The issue is really that dropping civility is assuming claim to a larger portion of the emotional space in a discussion or community than you are tacitly entitled to by default. It’s the verbal/written equivalent of an animal turning to their largest profile to ward off potential aggressors.

With regards to the idea that emotionally-charged statements degrade the acuity of one’s argument for its intended audience, I think that this is often down to personal and/or cultural bias.
There may be good and understandable reasons for why a person’s more inclined to listen to stoically delivered arguments over emotive ones; you’ve given yours. However, I think it’s an error to suggest that this bias is universal or that it’s inherently correct.
Since we’re bringing up fascists, let me jump straight to a reverse Godwin’s Law and mention that the big famous one from back in the day was regarded as a very charismatic and effective communicator. He had 0 chill about it, though. In more modern times we have the likes of Alex Jones, who I think most of us here are likely to agree is a blithering idiot, but nevertheless one who’s depressingly successful at securing an audience. Bill O’Reilly would be another example.
There are more positive examples, such as Greta Thunberg, MLK Jr., etc. There are surely people who disagree with the messages that these famous figures espouse, and particularly in both Thunberg and Jones’ case, those who mock them for their emotionality; however, I don’t think that’s ultimately the reason why their detractors are disinclined to hear their message.
There’ve been a few recent posts on these boards that I can personally attest to having found compelling, specifically because their authors were willing to convey themselves emotionally; posts which reference personal accounts, which I deemed instinctively to be authentic and true, even without being aware of too many facts about their situation. In a number of cases, I’ve reached out to let the poster know, ‘I know how you feel.’ And I think those moments can in fact strengthen a community, so I don’t think that one in which we uphold communications that are drier and purely factual is better.
Of course there’s a balance, and there’s a time and place; I try not to bleed all over people uninvited if I can help it. If I can’t help it, I try to later reflect on whether the behaviour was appropriate, or if I might’ve done better to instead extract myself from the situation. Emotions can be harnessed and weaponised, for better or worse; a person can appear suspicious, or unsafe to others, if their communications always telegraphs a heightened level of emotion. But I think the opposite is also true, and those who appear to feel too little can seem insincere, unkind, or simply unengaging.
If your community is able to keep things civil most of the time, you can use it as a barometer both for how healthy your community is and for measuring your own emotional load relative to a topic in discussion.
I think this was an important point, so I hope I haven’t misread it.
A community should, generally, be civil. I don’t want to be friends with people who are usually negative, nor to participate in a community that usually is.

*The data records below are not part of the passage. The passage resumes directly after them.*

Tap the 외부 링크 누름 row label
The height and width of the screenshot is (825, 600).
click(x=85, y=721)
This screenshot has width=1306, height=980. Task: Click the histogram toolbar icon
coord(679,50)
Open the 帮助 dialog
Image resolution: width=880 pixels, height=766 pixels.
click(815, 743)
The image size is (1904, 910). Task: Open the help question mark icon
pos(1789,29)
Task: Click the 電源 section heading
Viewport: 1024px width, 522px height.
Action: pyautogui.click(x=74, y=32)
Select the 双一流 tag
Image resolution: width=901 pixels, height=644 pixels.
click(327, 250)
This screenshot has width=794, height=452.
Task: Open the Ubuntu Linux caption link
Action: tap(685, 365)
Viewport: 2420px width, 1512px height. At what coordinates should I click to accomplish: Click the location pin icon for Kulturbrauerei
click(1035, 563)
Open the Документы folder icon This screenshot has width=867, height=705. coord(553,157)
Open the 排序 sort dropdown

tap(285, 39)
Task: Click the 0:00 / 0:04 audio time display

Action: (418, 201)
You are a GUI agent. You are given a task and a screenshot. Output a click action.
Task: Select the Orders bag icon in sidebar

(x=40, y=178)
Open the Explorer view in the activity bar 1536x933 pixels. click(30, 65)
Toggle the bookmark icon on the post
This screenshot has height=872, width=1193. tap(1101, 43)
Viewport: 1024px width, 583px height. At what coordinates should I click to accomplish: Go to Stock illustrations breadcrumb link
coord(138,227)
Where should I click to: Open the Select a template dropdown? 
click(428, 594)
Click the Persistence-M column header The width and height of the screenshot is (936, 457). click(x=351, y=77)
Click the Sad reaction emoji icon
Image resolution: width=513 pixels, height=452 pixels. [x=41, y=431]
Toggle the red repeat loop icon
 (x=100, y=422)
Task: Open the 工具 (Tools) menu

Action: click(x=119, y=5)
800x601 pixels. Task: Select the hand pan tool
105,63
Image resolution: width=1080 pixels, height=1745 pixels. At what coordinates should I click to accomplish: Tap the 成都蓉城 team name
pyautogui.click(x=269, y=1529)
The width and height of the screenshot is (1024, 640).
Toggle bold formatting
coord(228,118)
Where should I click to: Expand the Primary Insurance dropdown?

When my friends are acting in a way that seems negative or toxic, it’s a cause for concern, specifically because that behaviour isn’t like them. And in that light, I don’t treat it as a character flaw: I see that it reveals a problem that needs to be addressed. A healthy community may need to convene and weather a rough patch in order to come out the other side better able to breathe. I’ll be optimistic and say that I think that’s likely to be the case with BMD.
No one wants to engage in a community that’s consistently joyless, but most don’t have a problem resolving concerns in one that otherwise tends towards enthusiasm.